HOME Depot Inc, the world's largest home-improvement retailer, has appointed a new president at its Chinese unit after Yves Chen resigned.
Simon Chuen, formerly vice president for merchandising in China, was named last month to succeed Chen, said Beijing-based John Hong of public-relations firm MS&L, a spokesman for the company. He declined to comment on yesterday's China Business News report that Chen's resignation may stem from Atlanta-based Home Depot's flagging performance amid the global financial crisis.
The credit crunch and property slowdown have hurt home-improvement store owners such as Home Depot, whose third-quarter profit slid 31 percent.
Kingfisher Plc, owner of the B&Q chain, on November 27 said Chinese sales fell 28.5 percent in the quarter as new apartment sales were "significantly down."
China Vanke Co, the nation's biggest publicly traded real-estate developer, said property sales in October fell 35 percent from a year earlier.
"Both B&Q and Home Depot, or the whole sector, will have a very difficult time in the next six to 12 months," Shaun Rein, managing director of China Market Research Group, told Bloomberg News yesterday in Shanghai. While three-fifths of Chinese consumers will spend as much or more next year, real estate and cars are exceptions, he said, citing a company survey.
"People think prices are going to drop," Rein said. "They are not going to buy home decoration. It's a very difficult area to be in now."

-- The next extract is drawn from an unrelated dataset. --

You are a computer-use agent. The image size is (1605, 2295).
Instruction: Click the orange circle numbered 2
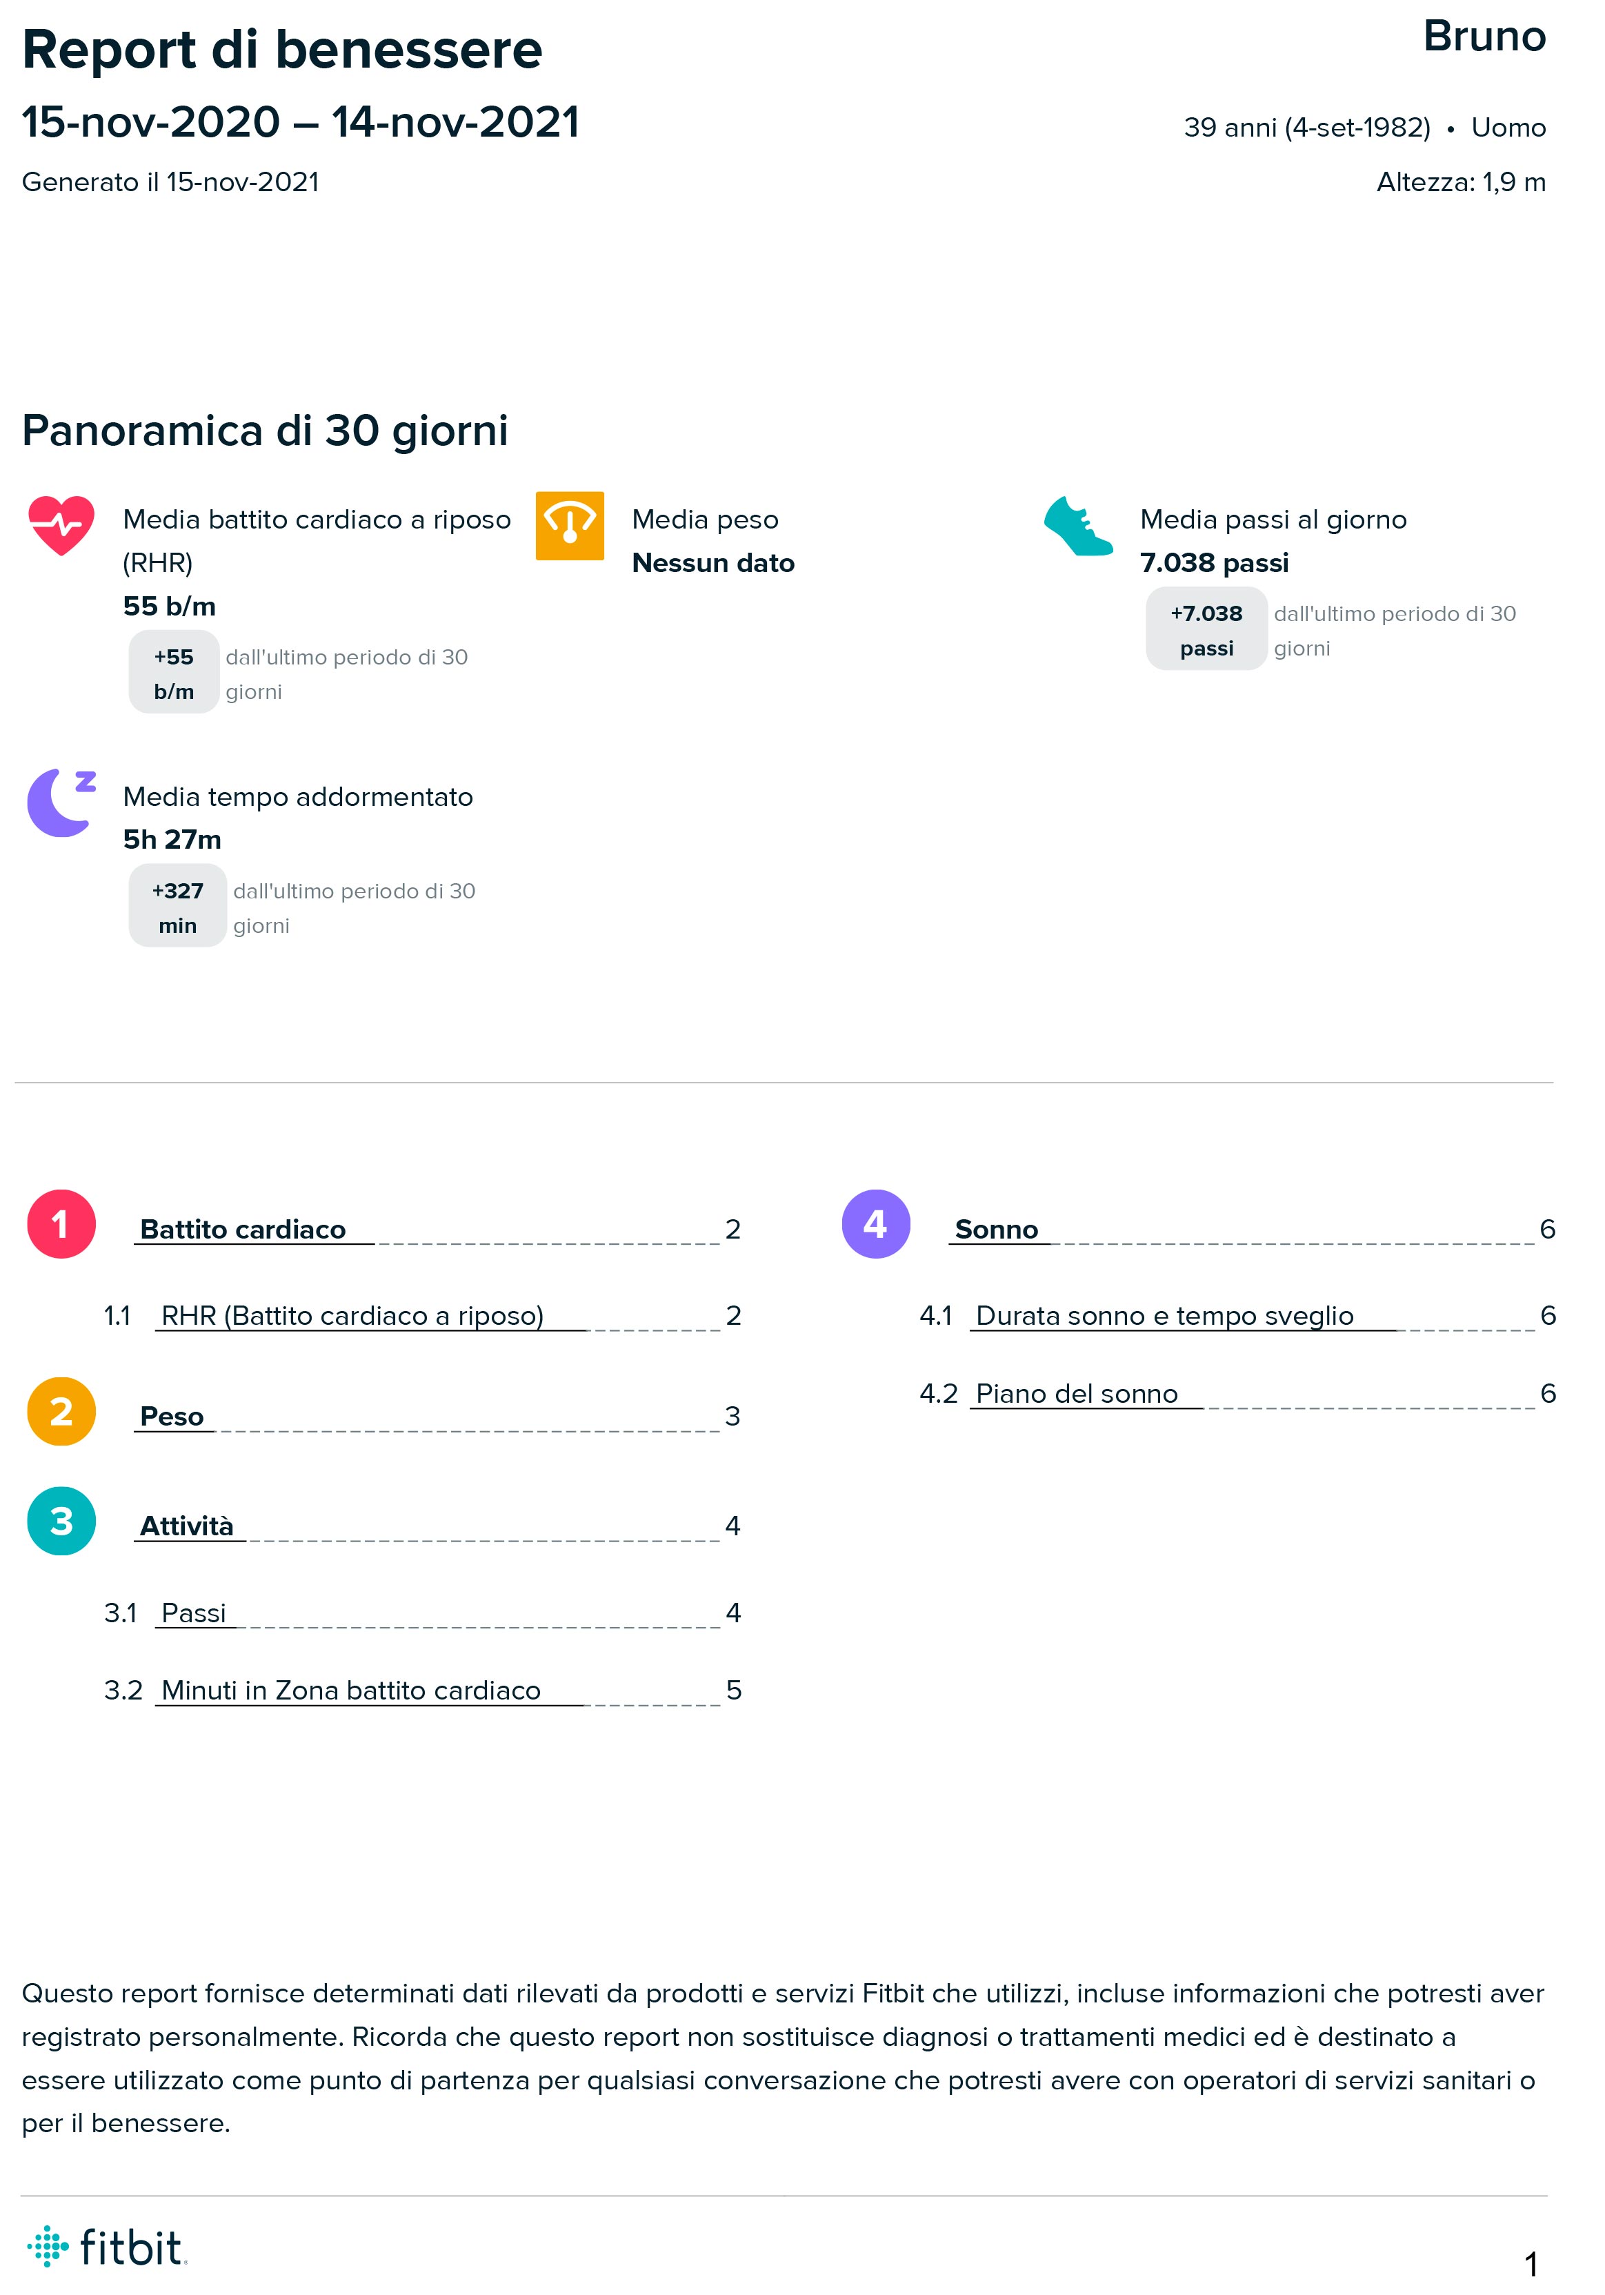click(x=61, y=1411)
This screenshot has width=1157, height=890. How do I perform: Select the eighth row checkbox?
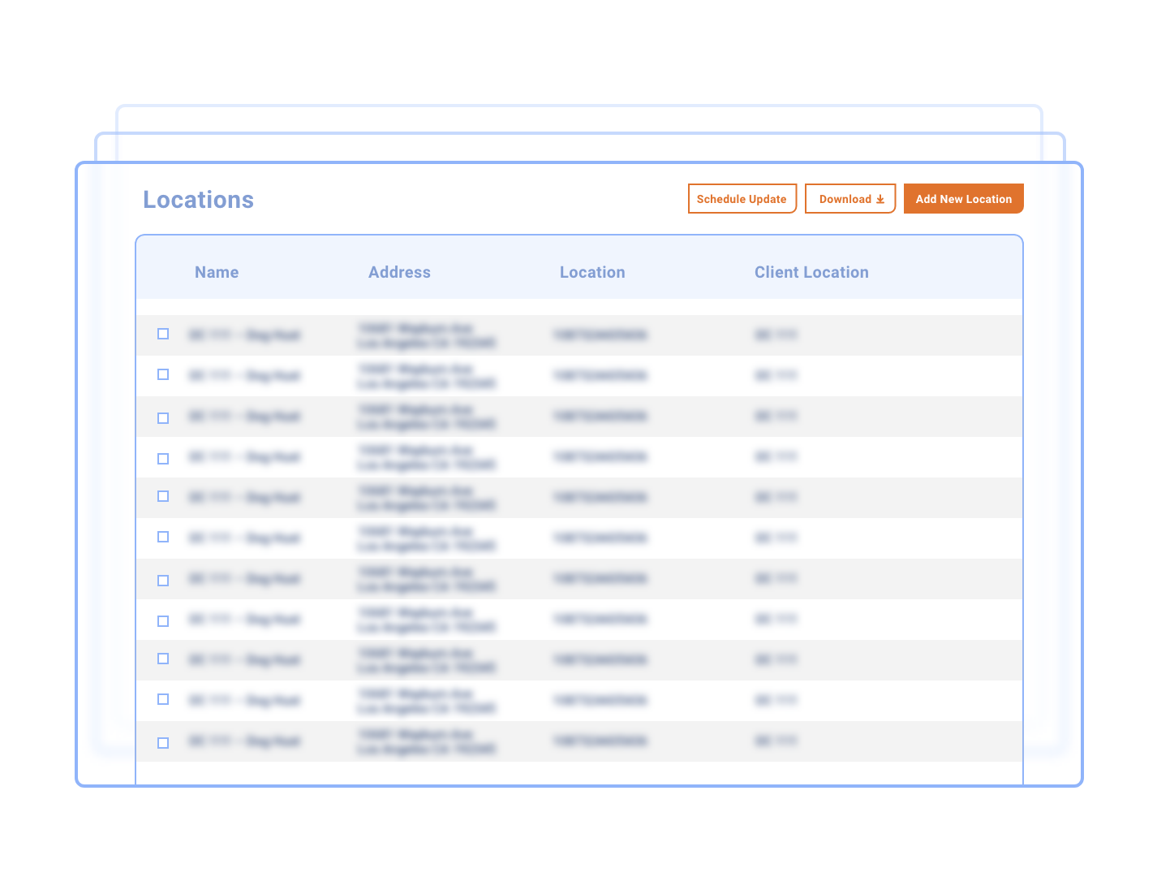[163, 621]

B&Q, which has more than 60 outlets across China, has a stronger presence in the country than Home Depot, which entered the market in 2006 after acquiring The Home Way, a Tianjin-based home-improvement retailer with 12 stores in six cities. The number of stores remained unchanged for Home Depot.
"B&Q will beat Home Depot for now, as it has built a better brand name among consumers," Rein said.